◆ Provided data ◆
◇ ◇ ◇ ◇ ◇ ◇ ◇

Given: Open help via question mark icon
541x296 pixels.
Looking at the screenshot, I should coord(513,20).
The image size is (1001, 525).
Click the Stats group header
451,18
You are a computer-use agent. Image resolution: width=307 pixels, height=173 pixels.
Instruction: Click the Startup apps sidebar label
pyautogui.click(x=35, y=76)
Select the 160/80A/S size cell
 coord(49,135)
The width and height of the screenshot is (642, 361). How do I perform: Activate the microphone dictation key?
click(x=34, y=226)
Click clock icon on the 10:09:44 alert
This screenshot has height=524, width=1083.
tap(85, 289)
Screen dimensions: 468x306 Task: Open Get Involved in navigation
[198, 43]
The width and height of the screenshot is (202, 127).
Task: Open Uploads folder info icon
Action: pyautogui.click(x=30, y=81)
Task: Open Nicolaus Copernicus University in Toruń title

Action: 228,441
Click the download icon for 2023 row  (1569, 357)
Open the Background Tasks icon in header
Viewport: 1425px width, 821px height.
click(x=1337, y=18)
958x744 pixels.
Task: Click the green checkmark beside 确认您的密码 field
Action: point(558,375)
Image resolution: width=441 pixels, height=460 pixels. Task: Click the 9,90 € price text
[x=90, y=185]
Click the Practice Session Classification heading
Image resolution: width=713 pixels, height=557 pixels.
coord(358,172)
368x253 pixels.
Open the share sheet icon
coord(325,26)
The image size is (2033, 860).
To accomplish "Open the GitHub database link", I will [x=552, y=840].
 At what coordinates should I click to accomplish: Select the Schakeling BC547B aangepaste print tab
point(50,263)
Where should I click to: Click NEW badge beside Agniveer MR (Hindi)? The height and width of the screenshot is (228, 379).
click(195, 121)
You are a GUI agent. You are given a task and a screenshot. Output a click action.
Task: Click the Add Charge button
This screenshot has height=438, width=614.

◇ ◇ ◇ ◇ ◇ ◇ ◇

◆ Exercise description ◆
Convert the listing above into a Markdown table with the columns "Row" and "Text", one numbered row per line, and skip any blank lines.

◆ Response below ◆
| Row | Text |
|---|---|
| 1 | Given: Open help via question mark icon |
| 2 | 541x296 pixels. |
| 3 | Looking at the screenshot, I should coord(513,20). |
| 4 | The image size is (1001, 525). |
| 5 | Click the Stats group header |
| 6 | 451,18 |
| 7 | You are a computer-use agent. Image resolution: width=307 pixels, height=173 pixels. |
| 8 | Instruction: Click the Startup apps sidebar label |
| 9 | pyautogui.click(x=35, y=76) |
| 10 | Select the 160/80A/S size cell |
| 11 |  coord(49,135) |
| 12 | The width and height of the screenshot is (642, 361). How do I perform: Activate the microphone dictation key? |
| 13 | click(x=34, y=226) |
| 14 | Click clock icon on the 10:09:44 alert |
| 15 | This screenshot has height=524, width=1083. |
| 16 | tap(85, 289) |
| 17 | Screen dimensions: 468x306 Task: Open Get Involved in navigation |
| 18 | [198, 43] |
| 19 | The width and height of the screenshot is (202, 127). |
| 20 | Task: Open Uploads folder info icon |
| 21 | Action: pyautogui.click(x=30, y=81) |
| 22 | Task: Open Nicolaus Copernicus University in Toruń title |
| 23 | Action: 228,441 |
| 24 | Click the download icon for 2023 row  (1569, 357) |
| 25 | Open the Background Tasks icon in header |
| 26 | Viewport: 1425px width, 821px height. |
| 27 | click(x=1337, y=18) |
| 28 | 958x744 pixels. |
| 29 | Task: Click the green checkmark beside 确认您的密码 field |
| 30 | Action: point(558,375) |
| 31 | Image resolution: width=441 pixels, height=460 pixels. Task: Click the 9,90 € price text |
| 32 | [x=90, y=185] |
| 33 | Click the Practice Session Classification heading |
| 34 | Image resolution: width=713 pixels, height=557 pixels. |
| 35 | coord(358,172) |
| 36 | 368x253 pixels. |
| 37 | Open the share sheet icon |
| 38 | coord(325,26) |
| 39 | The image size is (2033, 860). |
| 40 | To accomplish "Open the GitHub database link", I will [x=552, y=840]. |
| 41 |  At what coordinates should I click to accomplish: Select the Schakeling BC547B aangepaste print tab |
| 42 | point(50,263) |
| 43 | Where should I click to: Click NEW badge beside Agniveer MR (Hindi)? The height and width of the screenshot is (228, 379). |
| 44 | click(195, 121) |
| 45 | You are a GUI agent. You are given a task and a screenshot. Output a click action. |
| 46 | Task: Click the Add Charge button |
| 47 | This screenshot has height=438, width=614. |